### What to do:
Please repeat exactly the lines below from the one containing "Task: Pop out the chat panel window" down to the one containing "Task: Expand Progressive", both included, and nothing else.

┌────────

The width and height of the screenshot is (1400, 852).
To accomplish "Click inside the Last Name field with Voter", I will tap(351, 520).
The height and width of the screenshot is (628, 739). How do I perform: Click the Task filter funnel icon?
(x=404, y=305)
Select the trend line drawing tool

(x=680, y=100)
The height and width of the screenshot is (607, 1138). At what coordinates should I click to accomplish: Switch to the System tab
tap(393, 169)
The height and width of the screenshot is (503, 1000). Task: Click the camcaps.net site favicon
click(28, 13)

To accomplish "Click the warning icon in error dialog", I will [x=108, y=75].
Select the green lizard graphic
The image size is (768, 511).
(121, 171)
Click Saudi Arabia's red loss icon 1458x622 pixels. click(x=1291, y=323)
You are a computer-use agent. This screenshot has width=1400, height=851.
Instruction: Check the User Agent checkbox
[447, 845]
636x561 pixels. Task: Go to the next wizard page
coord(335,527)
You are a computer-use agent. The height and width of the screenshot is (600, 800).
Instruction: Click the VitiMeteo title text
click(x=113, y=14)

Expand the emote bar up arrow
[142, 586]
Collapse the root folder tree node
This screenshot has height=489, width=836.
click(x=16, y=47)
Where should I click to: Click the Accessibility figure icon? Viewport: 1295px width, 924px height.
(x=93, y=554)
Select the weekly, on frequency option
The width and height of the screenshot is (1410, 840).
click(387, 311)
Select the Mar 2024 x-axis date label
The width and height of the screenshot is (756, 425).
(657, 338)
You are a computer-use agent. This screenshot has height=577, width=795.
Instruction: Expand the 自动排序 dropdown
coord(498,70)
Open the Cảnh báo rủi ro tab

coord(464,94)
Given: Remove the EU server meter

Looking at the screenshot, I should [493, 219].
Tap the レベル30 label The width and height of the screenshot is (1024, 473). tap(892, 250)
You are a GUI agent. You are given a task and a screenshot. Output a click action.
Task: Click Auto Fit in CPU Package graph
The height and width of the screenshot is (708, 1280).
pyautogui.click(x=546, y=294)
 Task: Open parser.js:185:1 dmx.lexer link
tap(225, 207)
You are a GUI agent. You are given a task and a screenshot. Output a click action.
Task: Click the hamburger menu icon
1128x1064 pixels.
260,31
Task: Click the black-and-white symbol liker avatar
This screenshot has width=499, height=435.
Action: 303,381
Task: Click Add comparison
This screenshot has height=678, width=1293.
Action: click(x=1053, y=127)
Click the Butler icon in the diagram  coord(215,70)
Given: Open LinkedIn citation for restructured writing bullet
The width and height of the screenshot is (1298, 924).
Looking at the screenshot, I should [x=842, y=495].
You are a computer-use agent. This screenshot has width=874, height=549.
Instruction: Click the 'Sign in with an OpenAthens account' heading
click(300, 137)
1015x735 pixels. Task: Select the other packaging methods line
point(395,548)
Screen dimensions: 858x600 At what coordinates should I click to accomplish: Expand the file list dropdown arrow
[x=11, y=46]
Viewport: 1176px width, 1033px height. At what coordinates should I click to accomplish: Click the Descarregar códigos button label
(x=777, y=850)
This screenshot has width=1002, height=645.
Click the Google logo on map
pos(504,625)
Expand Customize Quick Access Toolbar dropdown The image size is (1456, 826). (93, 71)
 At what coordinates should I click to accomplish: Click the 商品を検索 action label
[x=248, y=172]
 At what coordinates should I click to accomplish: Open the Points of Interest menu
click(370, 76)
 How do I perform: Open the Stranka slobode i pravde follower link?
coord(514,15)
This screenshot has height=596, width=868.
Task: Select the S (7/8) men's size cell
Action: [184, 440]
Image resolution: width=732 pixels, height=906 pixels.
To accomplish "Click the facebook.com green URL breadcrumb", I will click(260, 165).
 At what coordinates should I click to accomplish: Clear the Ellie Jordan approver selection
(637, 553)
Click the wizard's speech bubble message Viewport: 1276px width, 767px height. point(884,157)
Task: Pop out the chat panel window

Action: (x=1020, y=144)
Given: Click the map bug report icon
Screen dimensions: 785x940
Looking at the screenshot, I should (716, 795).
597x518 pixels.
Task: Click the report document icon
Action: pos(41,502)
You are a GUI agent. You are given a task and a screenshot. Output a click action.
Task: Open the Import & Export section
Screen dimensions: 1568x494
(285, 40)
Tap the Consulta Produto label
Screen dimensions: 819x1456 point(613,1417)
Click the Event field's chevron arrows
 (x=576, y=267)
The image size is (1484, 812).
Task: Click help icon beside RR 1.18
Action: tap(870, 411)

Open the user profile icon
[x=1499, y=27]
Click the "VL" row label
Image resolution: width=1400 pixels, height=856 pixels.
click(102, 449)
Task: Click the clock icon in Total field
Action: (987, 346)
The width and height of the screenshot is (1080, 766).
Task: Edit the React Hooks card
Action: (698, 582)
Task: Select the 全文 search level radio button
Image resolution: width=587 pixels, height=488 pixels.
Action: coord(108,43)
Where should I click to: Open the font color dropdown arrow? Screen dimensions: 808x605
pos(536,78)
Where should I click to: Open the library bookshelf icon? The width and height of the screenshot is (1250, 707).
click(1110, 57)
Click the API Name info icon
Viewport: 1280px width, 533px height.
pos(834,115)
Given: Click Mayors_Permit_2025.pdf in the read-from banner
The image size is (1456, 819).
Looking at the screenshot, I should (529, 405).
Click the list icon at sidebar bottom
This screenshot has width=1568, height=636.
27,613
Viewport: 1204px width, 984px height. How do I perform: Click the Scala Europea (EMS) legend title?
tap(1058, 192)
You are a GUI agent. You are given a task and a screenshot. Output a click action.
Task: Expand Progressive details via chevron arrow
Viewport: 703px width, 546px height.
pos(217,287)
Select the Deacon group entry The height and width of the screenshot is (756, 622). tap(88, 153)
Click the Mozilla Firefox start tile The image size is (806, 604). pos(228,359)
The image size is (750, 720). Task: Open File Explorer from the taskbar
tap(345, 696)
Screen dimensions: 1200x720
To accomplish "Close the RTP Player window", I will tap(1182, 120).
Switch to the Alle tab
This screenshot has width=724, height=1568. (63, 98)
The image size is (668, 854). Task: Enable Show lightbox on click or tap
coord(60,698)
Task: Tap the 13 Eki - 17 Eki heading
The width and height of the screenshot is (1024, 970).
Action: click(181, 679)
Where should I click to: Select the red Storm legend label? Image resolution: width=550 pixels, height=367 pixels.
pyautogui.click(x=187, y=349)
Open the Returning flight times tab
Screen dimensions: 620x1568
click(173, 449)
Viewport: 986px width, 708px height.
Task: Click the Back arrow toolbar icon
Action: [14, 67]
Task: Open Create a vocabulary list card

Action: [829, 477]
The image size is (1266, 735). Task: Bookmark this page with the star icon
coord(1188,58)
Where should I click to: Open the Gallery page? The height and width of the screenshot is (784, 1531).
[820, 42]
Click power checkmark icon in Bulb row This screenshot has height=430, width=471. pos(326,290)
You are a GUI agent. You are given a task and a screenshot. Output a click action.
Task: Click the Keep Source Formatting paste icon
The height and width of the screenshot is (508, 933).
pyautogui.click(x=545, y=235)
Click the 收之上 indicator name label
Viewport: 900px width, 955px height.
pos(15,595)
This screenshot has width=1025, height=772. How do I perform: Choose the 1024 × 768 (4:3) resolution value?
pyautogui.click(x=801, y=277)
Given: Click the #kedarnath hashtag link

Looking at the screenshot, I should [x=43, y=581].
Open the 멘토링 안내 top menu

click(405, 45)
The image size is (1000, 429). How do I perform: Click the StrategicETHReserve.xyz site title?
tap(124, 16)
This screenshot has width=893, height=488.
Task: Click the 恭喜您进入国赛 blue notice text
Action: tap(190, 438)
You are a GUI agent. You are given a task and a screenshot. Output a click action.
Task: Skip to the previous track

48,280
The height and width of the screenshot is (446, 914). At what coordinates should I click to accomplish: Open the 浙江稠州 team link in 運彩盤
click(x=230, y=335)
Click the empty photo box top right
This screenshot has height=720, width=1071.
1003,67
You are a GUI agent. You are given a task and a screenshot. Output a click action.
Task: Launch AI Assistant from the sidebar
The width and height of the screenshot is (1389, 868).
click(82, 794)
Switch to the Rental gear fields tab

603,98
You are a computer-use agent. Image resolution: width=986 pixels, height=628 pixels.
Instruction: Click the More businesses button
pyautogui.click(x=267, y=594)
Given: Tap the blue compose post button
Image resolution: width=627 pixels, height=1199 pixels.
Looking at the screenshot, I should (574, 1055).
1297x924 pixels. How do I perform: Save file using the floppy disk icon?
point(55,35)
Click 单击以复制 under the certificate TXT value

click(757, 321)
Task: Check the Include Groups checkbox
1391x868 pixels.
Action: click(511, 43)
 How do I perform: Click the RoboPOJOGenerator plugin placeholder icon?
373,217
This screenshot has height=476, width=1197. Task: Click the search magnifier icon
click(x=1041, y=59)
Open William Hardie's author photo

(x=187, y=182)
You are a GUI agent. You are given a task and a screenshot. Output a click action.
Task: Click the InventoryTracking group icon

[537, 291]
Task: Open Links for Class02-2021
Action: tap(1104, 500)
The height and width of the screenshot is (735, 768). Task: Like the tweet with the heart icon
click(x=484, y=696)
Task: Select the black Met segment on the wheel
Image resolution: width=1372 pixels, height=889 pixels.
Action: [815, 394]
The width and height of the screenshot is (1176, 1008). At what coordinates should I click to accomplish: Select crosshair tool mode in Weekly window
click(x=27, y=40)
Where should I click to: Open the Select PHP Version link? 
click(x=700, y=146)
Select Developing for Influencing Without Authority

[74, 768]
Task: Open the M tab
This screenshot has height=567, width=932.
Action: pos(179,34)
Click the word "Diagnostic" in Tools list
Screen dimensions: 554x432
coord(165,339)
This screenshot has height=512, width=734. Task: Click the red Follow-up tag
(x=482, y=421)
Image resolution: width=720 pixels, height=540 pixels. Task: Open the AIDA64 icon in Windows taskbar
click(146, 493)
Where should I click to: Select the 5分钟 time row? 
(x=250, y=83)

└────────

### Written reply:
Task: Pop out the chat panel window

Action: (x=1020, y=144)
Given: Click the map bug report icon
Screen dimensions: 785x940
Looking at the screenshot, I should (716, 795).
597x518 pixels.
Task: Click the report document icon
Action: pos(41,502)
You are a GUI agent. You are given a task and a screenshot. Output a click action.
Task: Open the Import & Export section
Screen dimensions: 1568x494
(285, 40)
Tap the Consulta Produto label
Screen dimensions: 819x1456 point(613,1417)
Click the Event field's chevron arrows
 (x=576, y=267)
The image size is (1484, 812).
Task: Click help icon beside RR 1.18
Action: tap(870, 411)

Open the user profile icon
[x=1499, y=27]
Click the "VL" row label
Image resolution: width=1400 pixels, height=856 pixels.
click(102, 449)
Task: Click the clock icon in Total field
Action: (987, 346)
The width and height of the screenshot is (1080, 766).
Task: Edit the React Hooks card
Action: (698, 582)
Task: Select the 全文 search level radio button
Image resolution: width=587 pixels, height=488 pixels.
Action: coord(108,43)
Where should I click to: Open the font color dropdown arrow? Screen dimensions: 808x605
pos(536,78)
Where should I click to: Open the library bookshelf icon? The width and height of the screenshot is (1250, 707).
click(1110, 57)
Click the API Name info icon
Viewport: 1280px width, 533px height.
pos(834,115)
Given: Click Mayors_Permit_2025.pdf in the read-from banner
The image size is (1456, 819).
Looking at the screenshot, I should (529, 405).
Click the list icon at sidebar bottom
This screenshot has width=1568, height=636.
27,613
Viewport: 1204px width, 984px height. How do I perform: Click the Scala Europea (EMS) legend title?
tap(1058, 192)
You are a GUI agent. You are given a task and a screenshot. Output a click action.
Task: Expand Progressive details via chevron arrow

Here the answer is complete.